Auszug der Seite —

◇ ◇ ◇

Redaktion: Was würden Sie als den wichtigsten Meilenstein für die Unternehmensentwicklung sehen?
Peter Steinl: Die aus heutiger Sicht wichtigste und nachhaltigste Entscheidung meines Vaters war, 1972 in die Stanzfertigung von metallenen Endlos-Gerüstbändern für die Autoindustrie einzusteigen. Dabei handelt es um Gliederbänder, die in Gummiprofile eingeführt werden und in der Kombination als Türdichtungen in der Fahrzeugproduktion dienen. Der Hintergrund dieser Entscheidung war die Erkenntnis, ein ausgleichendes zweites Standbein neben dem oft zyklischen Maschinenbaugeschäft haben zu müssen. Und als gelernter Stanzwerkzeugbauer erschien ihm dafür das im Großen und Ganzen kontinuierliche Dichtungsgeschäft als die richtige Ergänzung. Daraus hat sich unsere heute größte Unternehmenssparte, die STG Stanztechnik GmbH, entwickelt.
Redaktion: Aber parallel zum 60-jährigen Bestandjubiläum gilt es noch eine zweite Jubiläumzahl zu erwähnen: 50 Jahre Gummimaschinenbau.
Peter Steinl: Ab 1968 war die Firma bereits groß genug, um auch von einigen arrivierten Großunternehmen als Zulieferpartner akzeptiert zu werden. So auch von den Münchener Metzeler-Gummiwerken, bei denen er parallel zu seinem Maschinenbaustudium als Konstrukteur gearbeitet hatte und daher dort bekannt war. Den Anfang machten Aufträge zum Bau von Anlagenteilen für Reifenaufbau-Maschinen und sogenannten „Batch-off-Anlagen“ zur Konfektion von kalandrierten Gummifellen. In der Folge wurde Alfred Steinl auch mit der Reparatur- und der Verbesserung von vorhandenen Gummi-Spritzgießmaschinen beauftragt. Dabei fiel er mit eigenen Ideen und Verbesserungen auf, die deren Leistung steigerten. Schließlich beauftragten uns die Metzeler-Gummiwerke ab 1972 mit dem Bau gesamter Maschinen, die wir nach unseren eigenen Entwürfen ausführen durften und die sich bewährten. 1972 markiert damit den Startpunkt unseres Gummimaschinenbaus.
Redaktion: Und durch einige richtungsweisende Innovationen von Alfred Steinl ist LWB auch bei der Gummi-Spritzgießtechnik zu den Marktführern aufgestiegen.

◇ ◇ ◇

Daten zu Klickzielen
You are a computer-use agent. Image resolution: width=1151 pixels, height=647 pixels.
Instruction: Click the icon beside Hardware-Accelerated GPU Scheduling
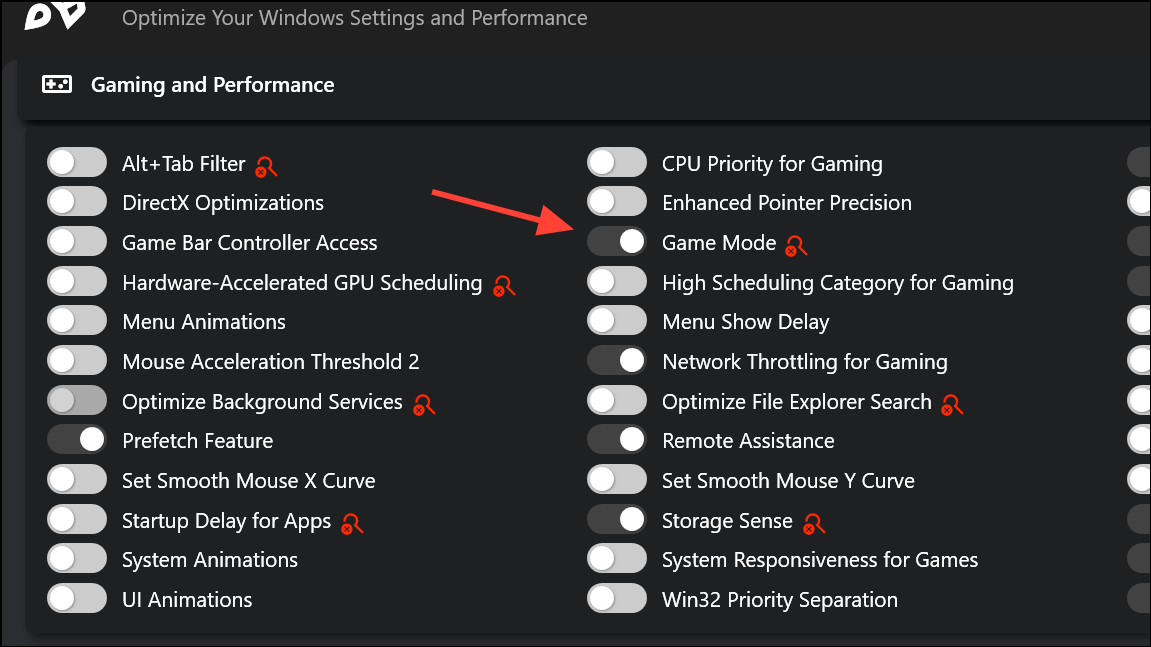click(504, 286)

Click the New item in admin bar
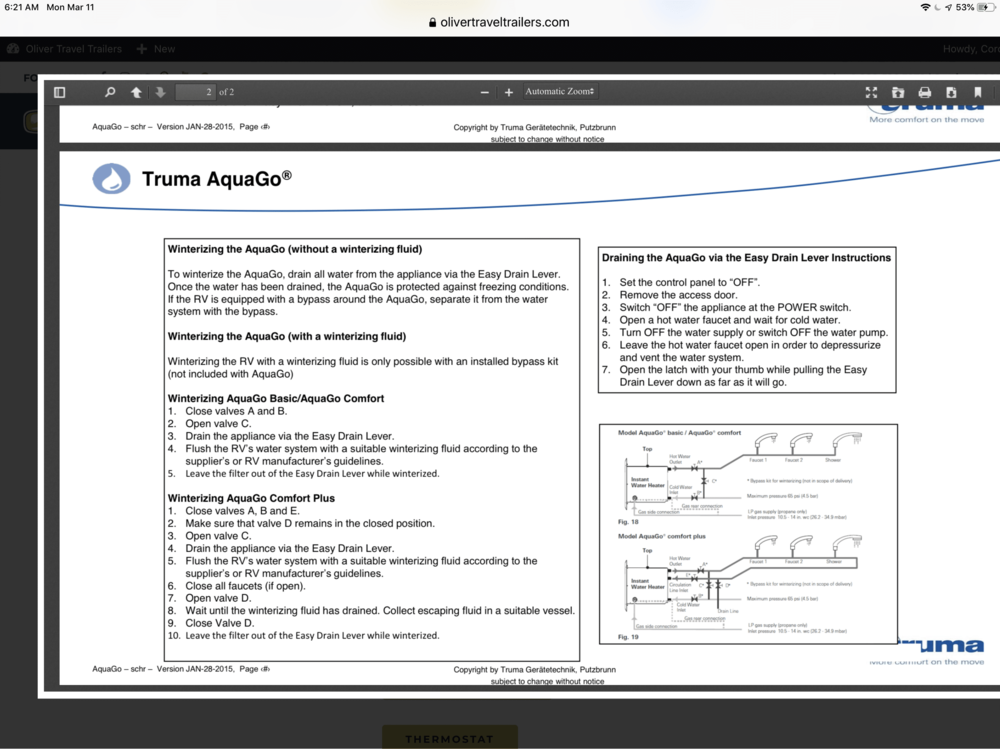[x=156, y=48]
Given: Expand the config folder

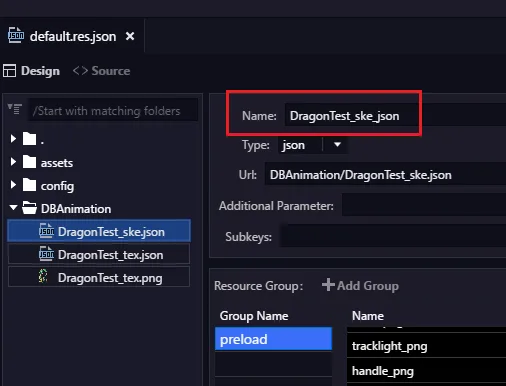Looking at the screenshot, I should coord(13,185).
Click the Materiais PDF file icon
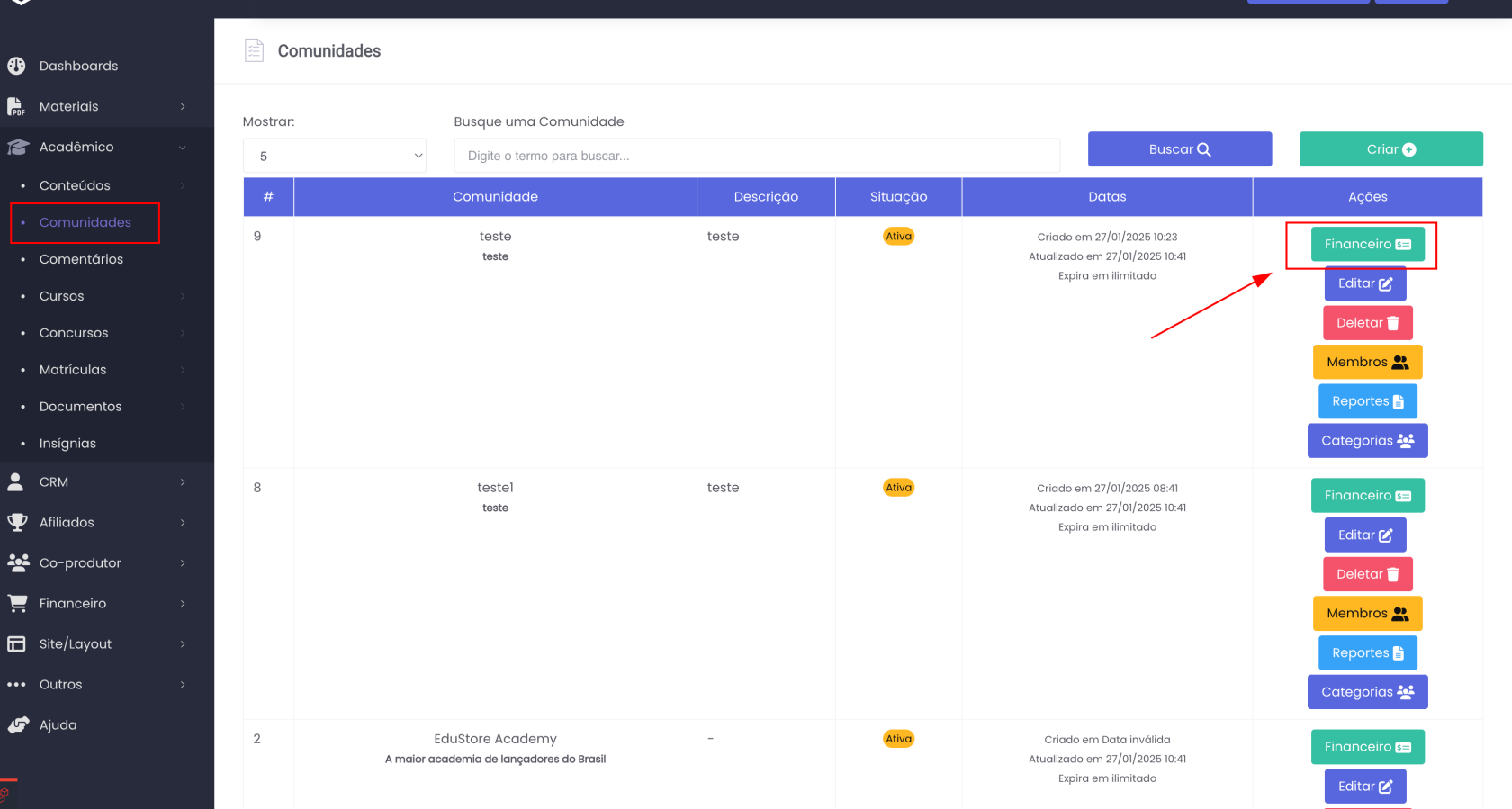Viewport: 1512px width, 809px height. tap(16, 106)
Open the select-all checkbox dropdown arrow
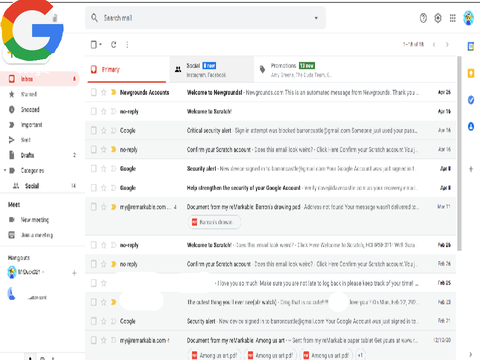480x360 pixels. pos(100,44)
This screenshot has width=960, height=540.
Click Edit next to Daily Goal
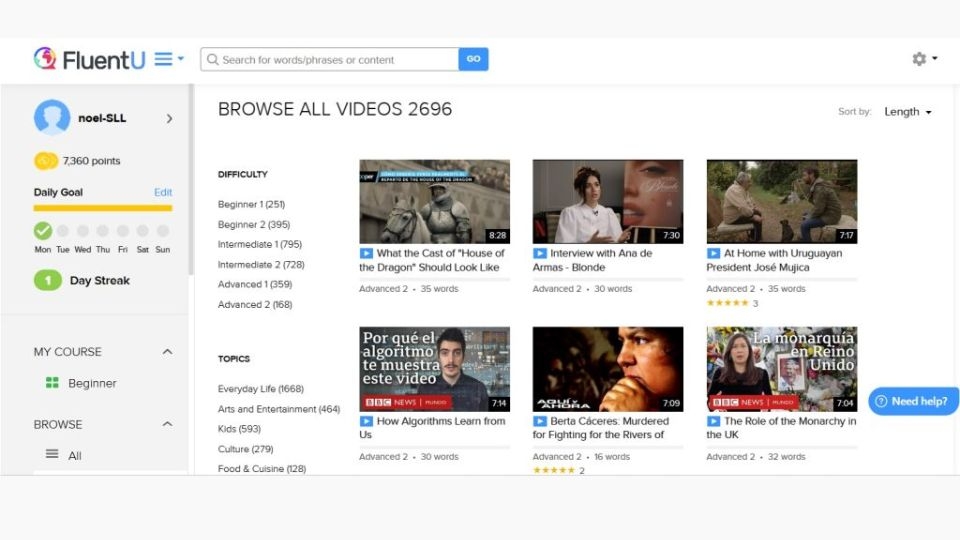point(163,192)
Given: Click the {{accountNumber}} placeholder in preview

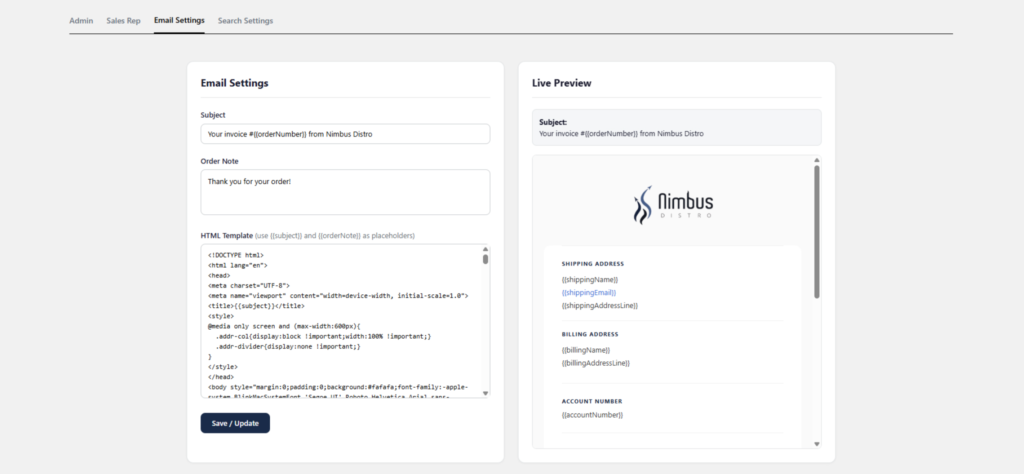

◇ ◇ ◇

Aufgaben und Übungen —
1 – Welche heute größte Unternehmenssparte ist laut dem Interview zur Firmengeschichte aus der Stanzfertigung von Endlos-Gerüstbändern hervorgegangen?
2 – Führen Sie das Interview zur Firmengeschichte im Anschluss an seinen letzten Satz weiter.
Die Auflistung wird hier nicht gebraucht.

Lösungen —
1 – Die STG Stanztechnik GmbH.

2 –
Peter Steinl: Korrekt. Den Anfang machte die Entwicklung einer speziellen Kombination aus Kolben-Einspritzeinheit und FIFO- Plastifizieraggregat, für die mein Vater 1988 das Patent erhalten hat. Deren Vorteil war und ist, dass der Einspritzzylinder bei jedem Zyklus komplett geleert wird, sodass keine Reste von anvulkanisiertem Material in den nächsten Spritzzyklus verschleppt werden, die zu Qualitätsbeeinträchtigungen im Fertigteil führen könnten. Die patentierte Aggregatkombination mit der Typenbezeichnung „E“ war in der Folge die Basis für eine Reihe weiterer Innovationen, wie die EF- oder die EFE-Aggregate. Bei letzterem dient der Einspritzkolben zusätzlich als einstellbare Kanaldrossel, durch die im vom Plastifizieraggregat kommenden Materialstrom gezielt die Materialtemperatur durch Scherungswärme erhöht werden kann, und zwar durch Variation des Kanaldurchmessers. Dies erhöht die Massetemperatur der Gummimischung unmittelbar vor dem Einspritzen, was gezielt zur deutlichen Verkürzung der Heizzeit genutzt werden kann.
Redaktion: Wo steht der LWB-Spritzgießmaschinenbau heute?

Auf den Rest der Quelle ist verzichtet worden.